§ **Work required**
Restate word for word, and only, the lines that extend from the line containing "Open the create new dropdown arrow" through the end of the records below.

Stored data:

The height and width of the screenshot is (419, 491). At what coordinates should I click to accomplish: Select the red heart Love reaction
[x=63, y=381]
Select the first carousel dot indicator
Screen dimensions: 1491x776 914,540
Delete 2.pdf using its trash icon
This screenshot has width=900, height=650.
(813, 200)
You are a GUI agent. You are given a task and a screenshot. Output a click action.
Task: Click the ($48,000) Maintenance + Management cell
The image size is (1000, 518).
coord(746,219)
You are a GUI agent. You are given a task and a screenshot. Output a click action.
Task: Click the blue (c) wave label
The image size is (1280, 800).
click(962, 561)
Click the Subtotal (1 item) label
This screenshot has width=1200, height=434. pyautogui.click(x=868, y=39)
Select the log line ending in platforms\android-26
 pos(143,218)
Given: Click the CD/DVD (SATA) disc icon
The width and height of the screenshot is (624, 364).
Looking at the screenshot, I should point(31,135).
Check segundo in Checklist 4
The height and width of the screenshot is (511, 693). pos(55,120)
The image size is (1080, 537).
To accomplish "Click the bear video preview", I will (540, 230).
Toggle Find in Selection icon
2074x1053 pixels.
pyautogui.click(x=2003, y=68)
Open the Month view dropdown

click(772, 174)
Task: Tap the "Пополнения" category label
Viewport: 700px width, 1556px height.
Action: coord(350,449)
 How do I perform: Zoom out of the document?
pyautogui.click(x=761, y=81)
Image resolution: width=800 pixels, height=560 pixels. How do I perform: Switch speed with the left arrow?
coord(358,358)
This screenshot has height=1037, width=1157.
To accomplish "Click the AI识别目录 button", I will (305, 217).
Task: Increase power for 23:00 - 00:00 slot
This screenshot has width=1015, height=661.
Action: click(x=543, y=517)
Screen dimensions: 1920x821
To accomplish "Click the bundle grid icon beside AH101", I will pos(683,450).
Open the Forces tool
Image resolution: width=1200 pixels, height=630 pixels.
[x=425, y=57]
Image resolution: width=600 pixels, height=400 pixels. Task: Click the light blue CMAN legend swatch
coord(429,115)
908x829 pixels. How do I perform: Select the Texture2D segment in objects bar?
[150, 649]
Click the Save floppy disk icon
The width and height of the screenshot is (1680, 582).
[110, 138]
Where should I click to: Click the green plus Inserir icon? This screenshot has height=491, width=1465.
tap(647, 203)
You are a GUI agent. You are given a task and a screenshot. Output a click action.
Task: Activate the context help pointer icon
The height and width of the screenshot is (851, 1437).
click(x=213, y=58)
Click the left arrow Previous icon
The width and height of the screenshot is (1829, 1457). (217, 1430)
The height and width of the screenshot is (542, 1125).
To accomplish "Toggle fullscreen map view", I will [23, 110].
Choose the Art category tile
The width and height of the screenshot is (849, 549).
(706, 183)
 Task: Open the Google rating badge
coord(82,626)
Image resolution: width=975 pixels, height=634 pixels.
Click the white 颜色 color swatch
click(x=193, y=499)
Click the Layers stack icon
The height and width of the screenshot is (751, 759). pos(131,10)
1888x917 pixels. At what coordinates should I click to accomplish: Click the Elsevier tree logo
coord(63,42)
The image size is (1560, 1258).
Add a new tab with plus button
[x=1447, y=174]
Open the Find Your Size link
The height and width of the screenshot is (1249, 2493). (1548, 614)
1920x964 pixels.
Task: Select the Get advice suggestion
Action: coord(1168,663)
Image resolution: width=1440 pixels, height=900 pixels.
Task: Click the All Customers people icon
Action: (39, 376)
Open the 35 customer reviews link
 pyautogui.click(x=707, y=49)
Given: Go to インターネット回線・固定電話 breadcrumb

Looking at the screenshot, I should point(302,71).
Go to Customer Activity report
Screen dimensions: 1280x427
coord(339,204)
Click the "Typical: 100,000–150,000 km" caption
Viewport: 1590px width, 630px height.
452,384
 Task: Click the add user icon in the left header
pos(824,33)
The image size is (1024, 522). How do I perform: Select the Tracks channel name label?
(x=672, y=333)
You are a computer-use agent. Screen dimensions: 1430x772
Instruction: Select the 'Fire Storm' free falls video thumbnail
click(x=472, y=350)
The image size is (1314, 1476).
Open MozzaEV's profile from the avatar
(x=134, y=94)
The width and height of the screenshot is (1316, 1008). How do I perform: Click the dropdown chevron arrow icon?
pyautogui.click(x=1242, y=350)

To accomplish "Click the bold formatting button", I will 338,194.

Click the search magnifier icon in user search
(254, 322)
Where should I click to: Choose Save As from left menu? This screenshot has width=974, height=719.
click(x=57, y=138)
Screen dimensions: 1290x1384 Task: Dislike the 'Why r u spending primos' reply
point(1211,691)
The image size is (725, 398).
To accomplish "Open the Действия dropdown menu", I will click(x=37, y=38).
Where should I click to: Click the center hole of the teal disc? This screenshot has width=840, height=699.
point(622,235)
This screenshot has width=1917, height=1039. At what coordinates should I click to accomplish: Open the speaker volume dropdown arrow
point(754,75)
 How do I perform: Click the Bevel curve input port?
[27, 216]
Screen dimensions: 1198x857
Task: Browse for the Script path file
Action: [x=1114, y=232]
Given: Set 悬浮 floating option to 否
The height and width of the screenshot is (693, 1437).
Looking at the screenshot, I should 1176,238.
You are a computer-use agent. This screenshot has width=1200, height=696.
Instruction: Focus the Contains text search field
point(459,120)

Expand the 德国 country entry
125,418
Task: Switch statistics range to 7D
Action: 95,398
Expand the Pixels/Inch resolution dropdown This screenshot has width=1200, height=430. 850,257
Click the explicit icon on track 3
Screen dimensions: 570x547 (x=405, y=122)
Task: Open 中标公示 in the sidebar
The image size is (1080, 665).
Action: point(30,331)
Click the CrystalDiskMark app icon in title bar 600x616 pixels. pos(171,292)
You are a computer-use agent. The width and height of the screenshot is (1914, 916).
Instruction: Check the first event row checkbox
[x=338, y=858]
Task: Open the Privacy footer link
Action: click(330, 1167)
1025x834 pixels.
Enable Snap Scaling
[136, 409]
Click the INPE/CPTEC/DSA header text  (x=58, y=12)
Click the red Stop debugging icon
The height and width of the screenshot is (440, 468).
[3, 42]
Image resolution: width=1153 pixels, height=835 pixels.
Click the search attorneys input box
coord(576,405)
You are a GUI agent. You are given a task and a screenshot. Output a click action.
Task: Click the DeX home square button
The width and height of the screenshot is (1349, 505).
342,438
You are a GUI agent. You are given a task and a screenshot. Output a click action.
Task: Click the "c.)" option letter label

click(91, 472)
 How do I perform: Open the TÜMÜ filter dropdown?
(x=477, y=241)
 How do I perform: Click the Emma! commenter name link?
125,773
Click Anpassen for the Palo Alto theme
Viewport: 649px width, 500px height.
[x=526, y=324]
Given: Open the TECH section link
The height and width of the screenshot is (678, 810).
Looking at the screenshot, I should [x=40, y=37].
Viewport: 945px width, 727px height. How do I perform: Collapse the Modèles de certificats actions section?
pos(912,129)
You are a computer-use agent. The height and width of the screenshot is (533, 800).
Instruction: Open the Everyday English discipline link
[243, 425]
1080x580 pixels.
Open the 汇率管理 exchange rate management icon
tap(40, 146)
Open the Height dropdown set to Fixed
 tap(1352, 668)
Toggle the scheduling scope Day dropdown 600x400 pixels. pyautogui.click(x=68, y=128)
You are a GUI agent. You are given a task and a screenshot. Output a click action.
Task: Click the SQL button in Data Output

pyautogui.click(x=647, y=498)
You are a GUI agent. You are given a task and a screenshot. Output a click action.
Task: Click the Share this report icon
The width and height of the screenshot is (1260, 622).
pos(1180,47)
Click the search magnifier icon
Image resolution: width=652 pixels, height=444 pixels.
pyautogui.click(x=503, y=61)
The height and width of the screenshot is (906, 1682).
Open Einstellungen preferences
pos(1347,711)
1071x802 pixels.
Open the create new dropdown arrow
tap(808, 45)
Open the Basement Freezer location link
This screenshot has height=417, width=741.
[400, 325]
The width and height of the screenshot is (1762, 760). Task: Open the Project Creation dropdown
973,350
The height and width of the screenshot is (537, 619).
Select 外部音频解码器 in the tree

§ **Output**
Open the create new dropdown arrow
tap(808, 45)
Open the Basement Freezer location link
This screenshot has height=417, width=741.
[400, 325]
The width and height of the screenshot is (1762, 760). Task: Open the Project Creation dropdown
973,350
The height and width of the screenshot is (537, 619).
Select 外部音频解码器 in the tree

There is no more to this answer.